🤖 AI Summary
Visual explanation methods (e.g., CAM) often lack structural faithfulness—failing to precisely localize essential substructures while suppressing background interference. To address this, we introduce the first benchmark grounded in QR code geometric standards, incorporating a structure-aware evaluation framework that jointly leverages causal masking and fidelity analysis.
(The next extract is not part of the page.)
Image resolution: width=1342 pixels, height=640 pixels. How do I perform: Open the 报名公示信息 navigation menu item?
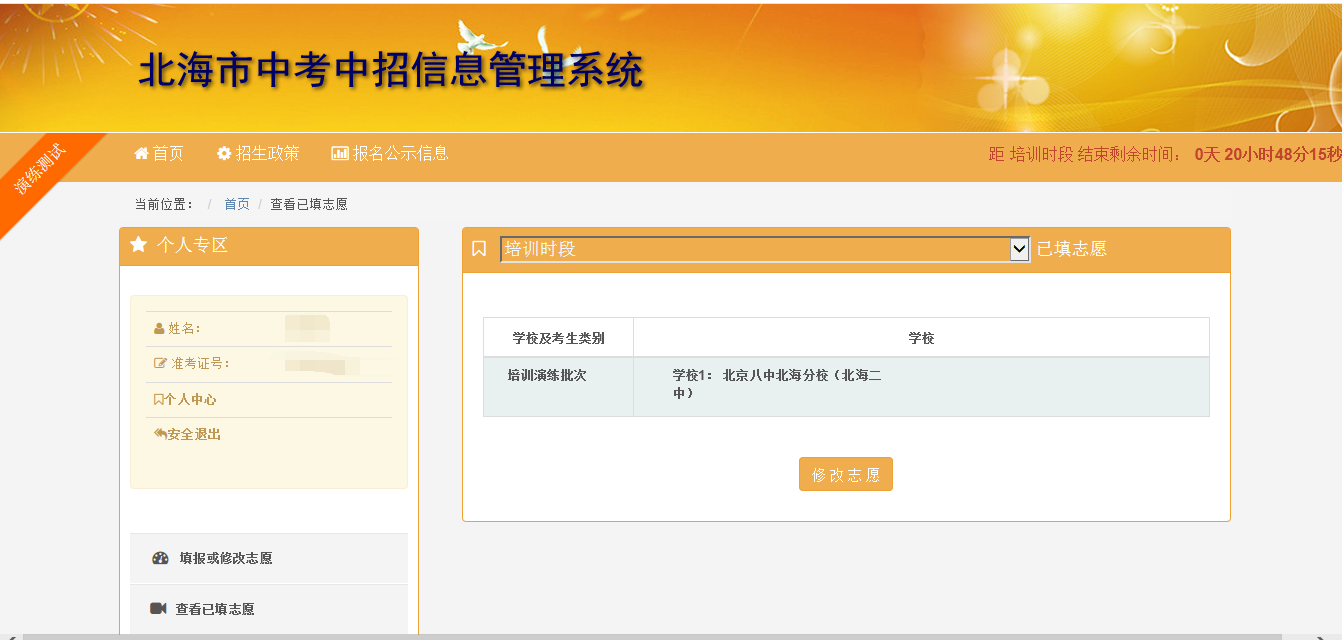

Crucially, we pioneer the use of QR code geometric priors for quantitative interpretability assessment. Our benchmark systematically evaluates mainstream CAM variants—including LayerCAM and EigenGrad-CAM—across structural sensitivity, robustness to controlled deformations, and inference latency, using synthetically generated QR/non-QR data, pixel-accurate ground-truth masks, and structure-aware distance metrics. It supports both zero-shot and fine-tuned evaluation, and provides a fully reproducible implementation with training protocols. Empirical results validate its effectiveness as a rigorous “litmus test” for structural interpretability, demonstrating strong generalizability across models and tasks.
📝 Abstract
Visual explanations are often plausible but not structurally faithful. We introduce CAMBench-QR, a structure-aware benchmark that leverages the canonical geometry of QR codes (finder patterns, timing lines, module grid) to test whether CAM methods place saliency on requisite substructures while avoiding background. CAMBench-QR synthesizes QR/non-QR data with exact masks and controlled distortions, and reports structure-aware metrics (Finder/Timing Mass Ratios, Background Leakage, coverage AUCs, Distance-to-Structure) alongside causal occlusion, insertion/deletion faithfulness, robustness, and latency. We benchmark representative, efficient CAMs (LayerCAM, EigenGrad-CAM, XGrad-CAM) under two practical regimes of zero-shot and last-block fine-tuning. The benchmark, metrics, and training recipes provide a simple, reproducible yardstick for structure-aware evaluation of visual explanations. Hence we propose that CAMBENCH-QR can be used as a litmus test of whether visual explanations are truly structure-aware.